= YOUR INSTRUCTIONS =
Reply only with how many lines below contain "agent".
── TASK DATA
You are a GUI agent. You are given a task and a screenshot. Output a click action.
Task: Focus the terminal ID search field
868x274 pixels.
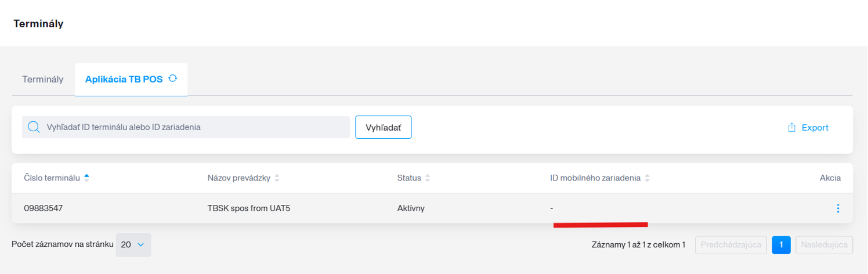186,127
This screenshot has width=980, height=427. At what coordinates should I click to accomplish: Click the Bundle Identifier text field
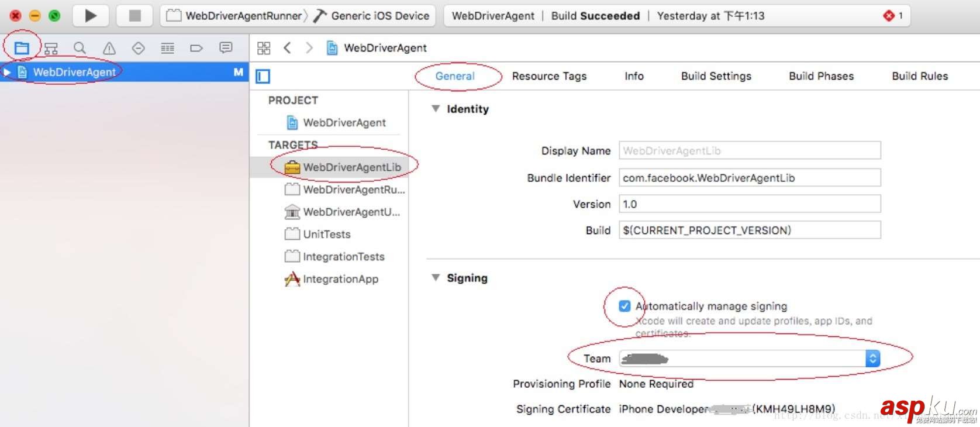pyautogui.click(x=749, y=178)
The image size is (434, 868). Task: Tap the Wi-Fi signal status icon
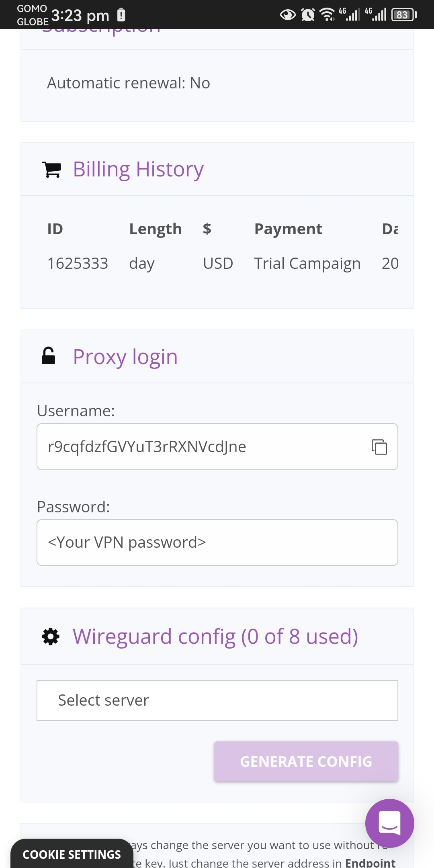tap(327, 15)
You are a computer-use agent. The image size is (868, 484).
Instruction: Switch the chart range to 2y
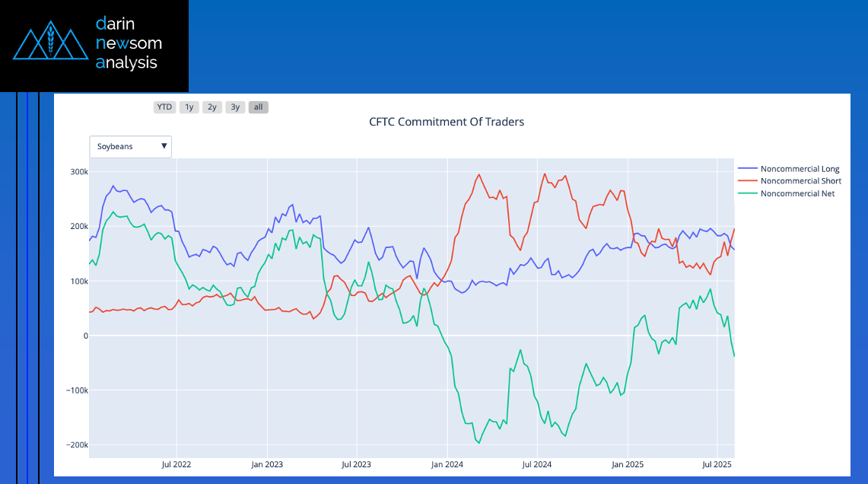coord(212,107)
────
= RESULT FOR THIS TASK =
2